Washington has established child support guidelines for how child support is to be calculated by the courts. The courts have the ability to deviate from the guidelines, but have an obligation to ensure that the deviated support still meets the needs of the children. The ability to deviate actually leaves a lot of room for cooperative parents to develop creative approaches to child support.
The state approach to child support uses the income of both parents to determine an amount that the family is presumed to be spending on the children. It then divides the responsibility for that amount between the parents. However, except in unusual situations, it assumes those monies need to be made available in the home the child spends the majority of the time. As an example, let’s say parent A is responsible for $500, and parent B is responsible for $700, and the children live primarily with parent B. In that case Parent A would normally pay $500 to parent B, and parent B would be assumed to be using that money plus another $700 out of their own pocket to meet the needs of the children in their home. Unfortunately this means that the standard formula does not make any provision for the ordinary child expenses of parent A – the parent having less time with the children.
To deal with the issue of recognizing the child related expenses of each parent, cooperative couples have taken a number of different approaches. Some parents have simply taken the state presumed amount and redistributed it between the parents relative to their respective amounts of time with the children. Other parents have looked at their actual expenses and come up with a different amount than the state calculation and distributed that between them according to both their time with the children and their spending patterns. For instance, if one parent does all the clothes buying for the children, that parent might need a bit more of the child support budget.
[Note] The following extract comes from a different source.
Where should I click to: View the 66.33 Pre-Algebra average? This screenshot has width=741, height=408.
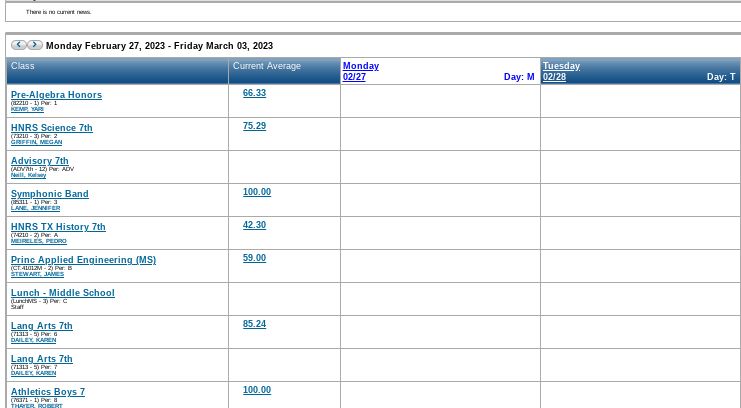coord(254,93)
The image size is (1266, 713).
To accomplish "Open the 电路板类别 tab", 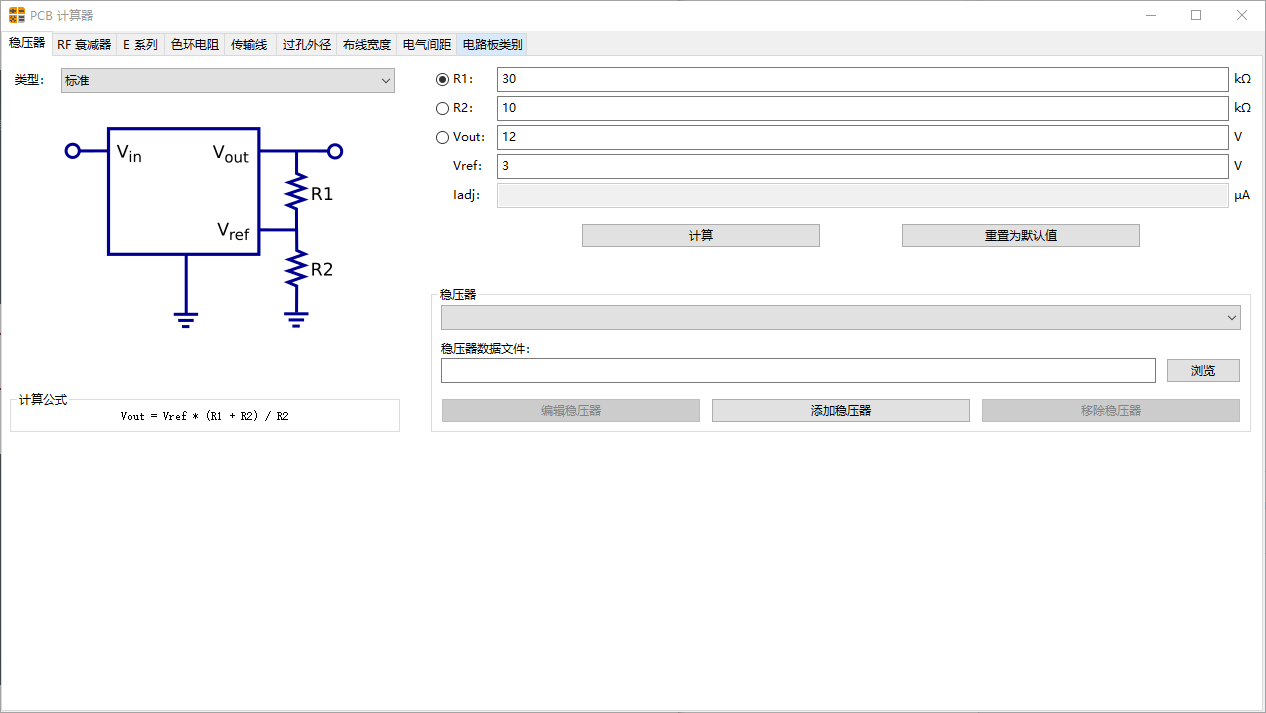I will [492, 45].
I have even seen some parents set up a joint account just for child expenses. They might each contribute to the account in set monthly amounts or set percentages, and then each draws on the account for child expenses they incur. This approach does work best for a couple who are in very close agreement about what the child expenses should be, and may mean a good deal of communication back and forth about what is being spent.
Another approach I have seen is scheduling a regular, perhaps annual, “true up” where they compare what each has spent on the children and work out a balancing payment to get them back to the agreed percentages of responsibility.
The approaches we can take to child support are only limited by our creativity, and our ability to demonstrate to the court that the arrangements serve the children’s best interests.